Bachmut: Rosjanie nie mają się gdzie ukryć, bo... zniszczyli zabudowania
Rosjanie, mimo że kontrolują większość powierzchni Bachmutu, ponoszą tam ogromne straty. - To, co na początku było przewagą Rosjan, czyli niszczenie budynków bez oglądania się na konsekwencje, dziś jest ich słabością, bo nie mają jak się schować przed precyzyjnym atakiem artyleryjskim Ukraińców - wskazuje w rozmowie z Interią Maksymilian Dura, komandor porucznik rezerwy, ekspert wojskowy.
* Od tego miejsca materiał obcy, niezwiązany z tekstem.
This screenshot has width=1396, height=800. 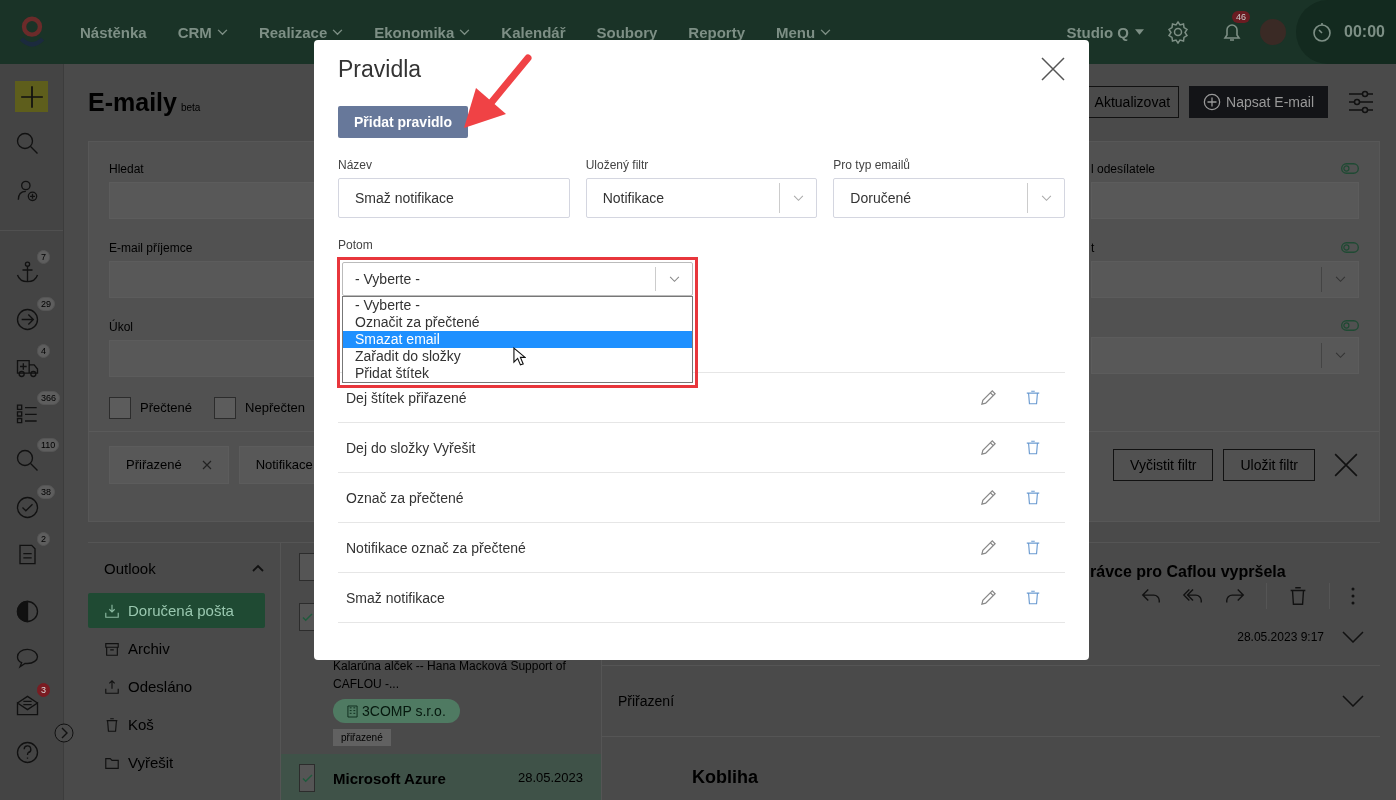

Trwają kontrataki wojsk ukraińskich pod Bachmutem. Amerykański Instytut Studiów nad Wojną (ISW) wskazuje wręcz, że Ukraińcy przejęli taktyczną inicjatywę pod Bachmutem i poczynili znaczne pod względem taktycznym postępy podczas operacji kontrofensywnych.
Walki o Bachmut, miasto, przed wojną liczące 70 tysięcy mieszkańców trwają już od 10 miesięcy. Obecnie, wedle doniesień, Rosjanie kontrolują zdecydowaną większość powierzchni miasta, ale mają problemy w utrzymaniu swoich pozycji.
Jarosław Wolski, analityk, zajmujący się wojskiej i obronnością napisał na Twitterze, że "w Bachmucie trwają walki o "domino" tj. jeden z dwóch ostatnich ufortyfikowanych kwartałów zwartej zabudowy w których bronią się Ukraińcy". Wskazywał, że miasto jest w 95 proc. zdobyte przez Rosjan i jest to "najkrwawsza dla obu stron bitwa w tej wojnie".
W jego ocenie jednak "na poziomie operacyjnym Bachmut jawi się jako bezdyskusyjna rosyjska porażka, mimo taktycznego 'sukcesu' w postaci zdobycia miasta".